When Nature Becomes the Medicine
This past weekend, I gave myself permission to pause.
Not because I had everything done … I didn’t.
Not because the calendar said “vacation” … it didn’t.
But because my spirit said, “It’s time.”
I’ve learned that when my soul whispers like that, I need to listen.
The final quarter of the year always carries a certain hum … the busyness of creating, preparing, and sharing the work of my hands.

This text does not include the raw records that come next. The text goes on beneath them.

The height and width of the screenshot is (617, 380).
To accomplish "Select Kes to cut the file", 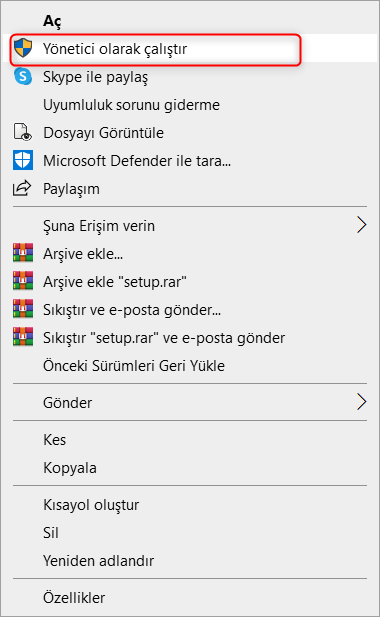I will 190,440.
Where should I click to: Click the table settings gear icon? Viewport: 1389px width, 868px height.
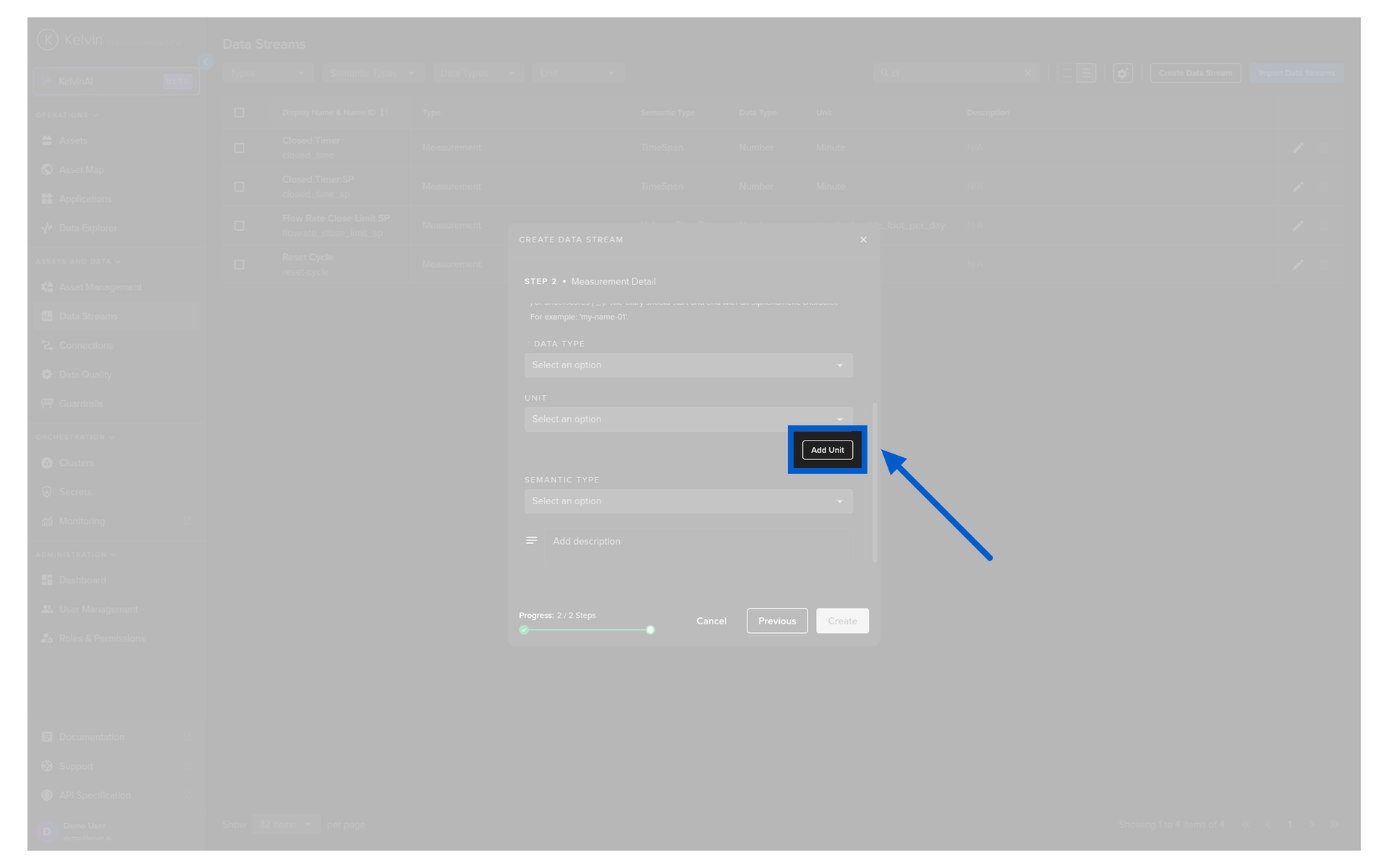[x=1122, y=73]
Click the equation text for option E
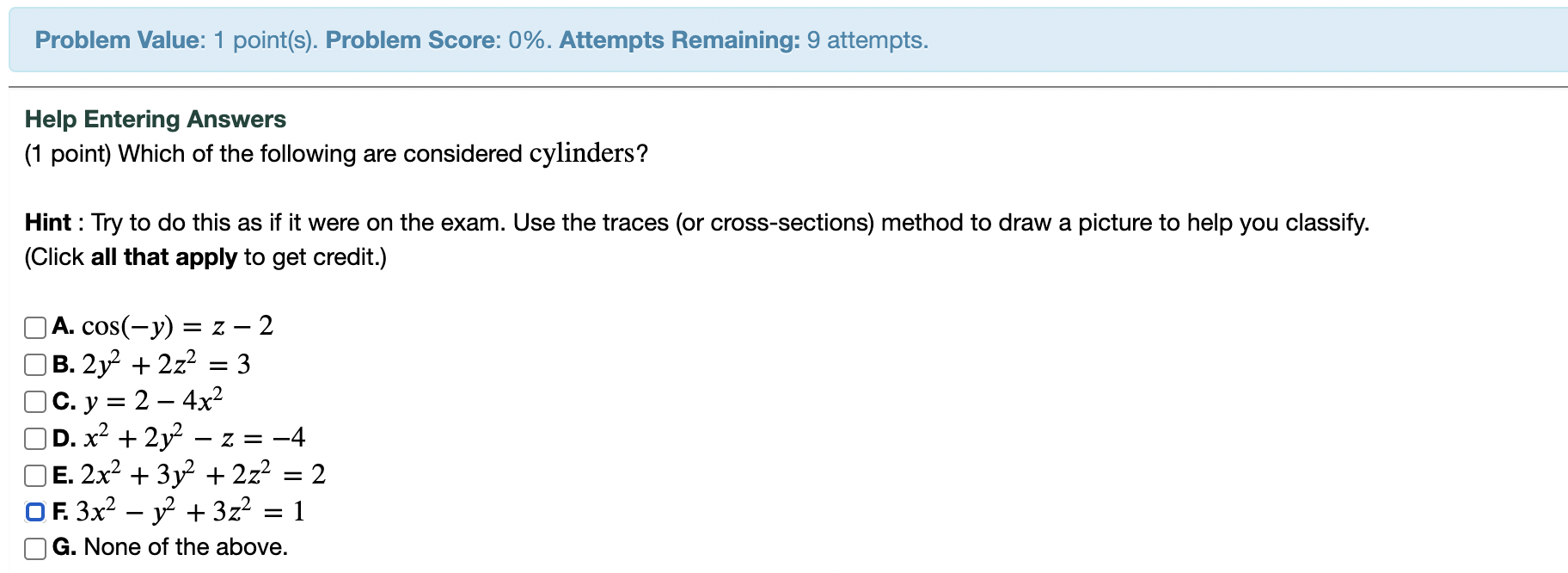This screenshot has width=1568, height=573. (202, 474)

It’s the season when my studio lights glow late into the night and the scent of wax, wood, and essential oils fills the air. I love this rhythm of production … the beauty of bringing ideas into form … yet I also know how easily the pace can shift from sacred to hurried if I’m not grounded.
So I stepped outside.
I traded my planner for a trail and my to-do list for open sky.
I let the quiet rearrange me.
And somewhere between the rustle of the leaves and the sound of water moving over stone, I felt myself exhale.
Nature has always been my medicine.
She doesn’t rush. She doesn’t strive.
She simply becomes … revealing that creation is both an act of stillness and motion, of surrender and becoming.
As I walked, I realized how much this mirrored my own creative process.
Every idea needs its wintering … its quiet unseen time … before it can bloom.
Every season of making begins with a season of listening.
I returned home lighter.
Not because my to-do list had vanished, but because I had remembered who I am beneath the doing … an artist, a vessel, a witness to grace unfolding through the ordinary.
Now, as I continue this last quarter of the year, I do so with fresh eyes and an open heart. I want my work to flow from the same ease I felt under the trees … intentional, unforced, rooted in gratitude.
A Thought to Carry
When you feel the pull to keep producing, remember that rest is not a reward … it’s part of creation. Let stillness refill your cup so what you pour out carries the sweetness of peace.
“He makes me to lie down in green pastures;
He leads me beside the still waters.
He restores my soul.”
— Psalm 23:2–3 (NKJV)“The earth has music for those who listen.”